> **Problem set**:
1. From the passage on unsolved crimes, reproduce word for word the part that opens with the words containing "But what happens" and closes with "brought to justice.".
2. For each statement below, say whether it agrees with the passage on unsolved crimes, answering yes or no and quoting the words of the passage that decide it.
(a) According to FBI data, fewer than half of violent crimes in the United States lead to arrest and prosecution.
(b) The United Kingdom has a higher crime rate than America.
(c) Nonviolent crimes such as arson, burglary, and car theft are solved at a higher rate than violent crimes.
-------- Text provided --------
But what happens when there aren’t any answers or the answers leave you with more questions? Sometimes real-life events can’t be wrapped up in a nice tidy package and stored away, particularly when it comes to crime. We want crime cases to be solved. Although we can’t necessarily prevent these crimes from happening, at least we can rest a bit easier when we know that the culprits have been caught and brought to justice.
In the United States, the number of unsolved crimes, typically referred to as cold cases,
has been increasing every year. According to FBI data, only 45 percent of violent crimes lead to arrest and prosecution. Crime in the nonviolent category (such as arson, burglary, and car theft) fare even worse at 17 percent. Cold cases are now in a crisis situation, say federal law enforcement officials. And the problem isn’t exclusive to the USA. In the United Kingdom, which has a far lower crime rate than America, the number of crimes being solved has reached a new low, while the number of crimes being committed has increased. Lower-crime Canada also has its fair share of unsolved crimes, particularly when it comes to murder. Considering today’s advanced forensics techniques, these aren’t very reassuring statistics. Rewind to past decades or even past centuries, and it’s a wonder anything got solved at all unless the perpetrator was found with the proverbial smoking gun
in hand.
-------- Exercise data --------
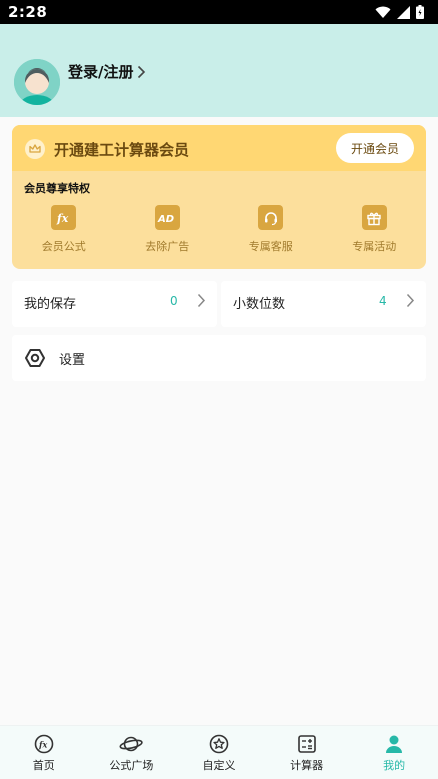  What do you see at coordinates (64, 232) in the screenshot?
I see `perk-item-formula: fx 会员公式` at bounding box center [64, 232].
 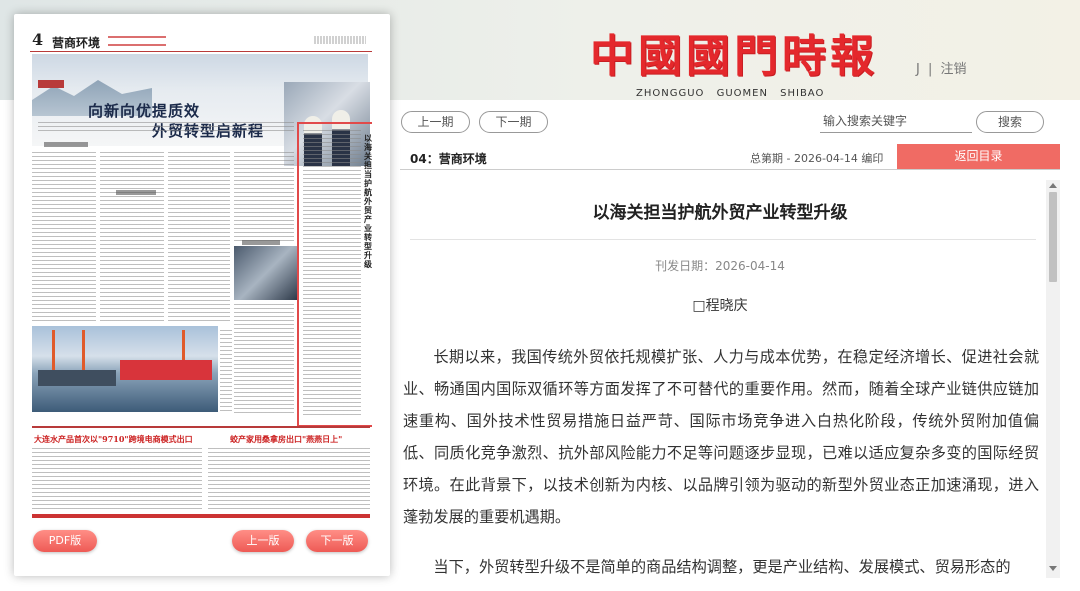 What do you see at coordinates (114, 440) in the screenshot?
I see `bottom-headline-left: 大连水产品首次以"9710"跨境电商模式出口` at bounding box center [114, 440].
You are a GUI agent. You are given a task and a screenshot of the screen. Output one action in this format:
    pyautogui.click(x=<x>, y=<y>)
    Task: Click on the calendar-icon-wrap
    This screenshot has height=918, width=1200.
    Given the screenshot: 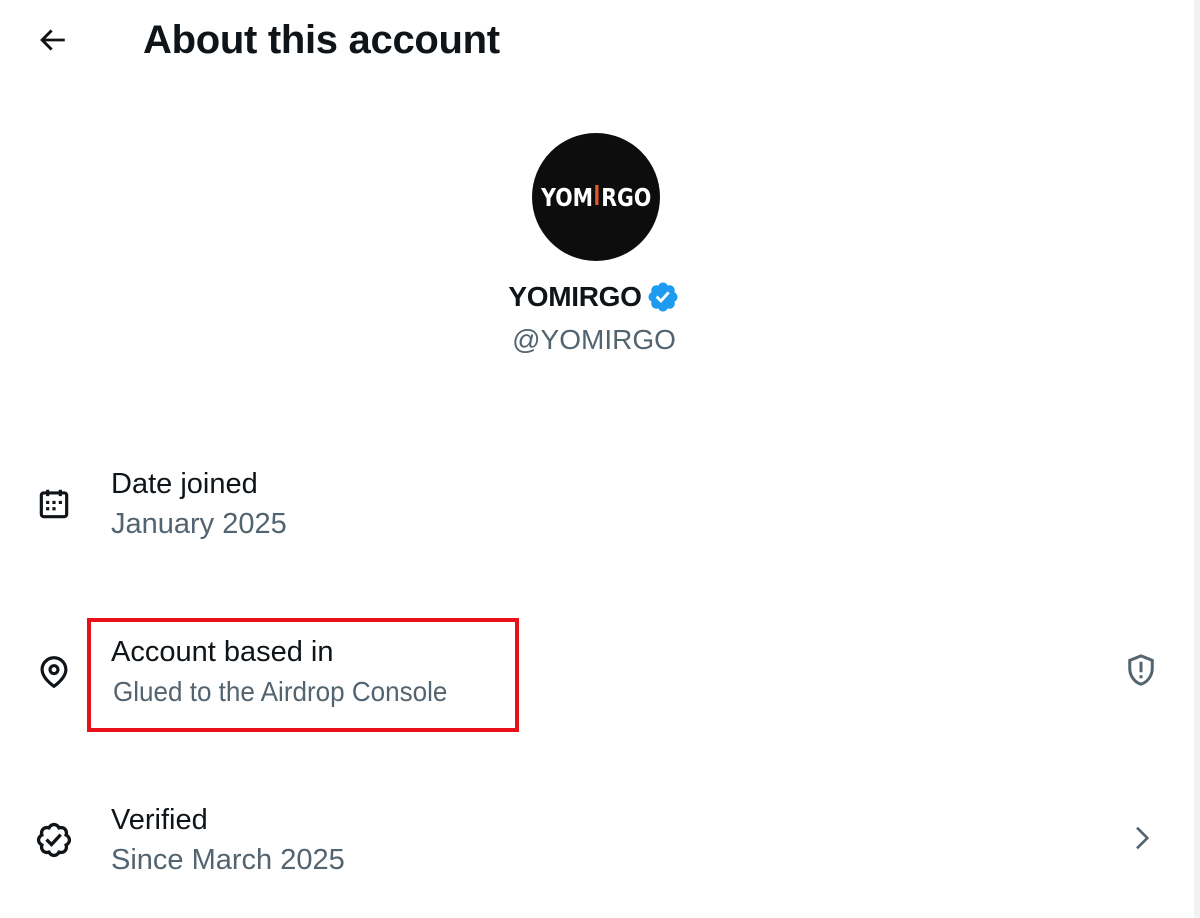 What is the action you would take?
    pyautogui.click(x=54, y=504)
--------
> **Results of the exercise**:
1.
But what happens when there aren’t any answers or the answers leave you with more questions? Sometimes real-life events can’t be wrapped up in a nice tidy package and stored away, particularly when it comes to crime. We want crime cases to be solved. Although we can’t necessarily prevent these crimes from happening, at least we can rest a bit easier when we know that the culprits have been caught and brought to justice.

2.
(a) Yes: "According to FBI data, only 45 percent of violent crimes lead to arrest and prosecution."
(b) No: "In the United Kingdom, which has a far lower crime rate than America"
(c) No: "Crime in the nonviolent category (such as arson, burglary, and car theft) fare even worse at 17 percent."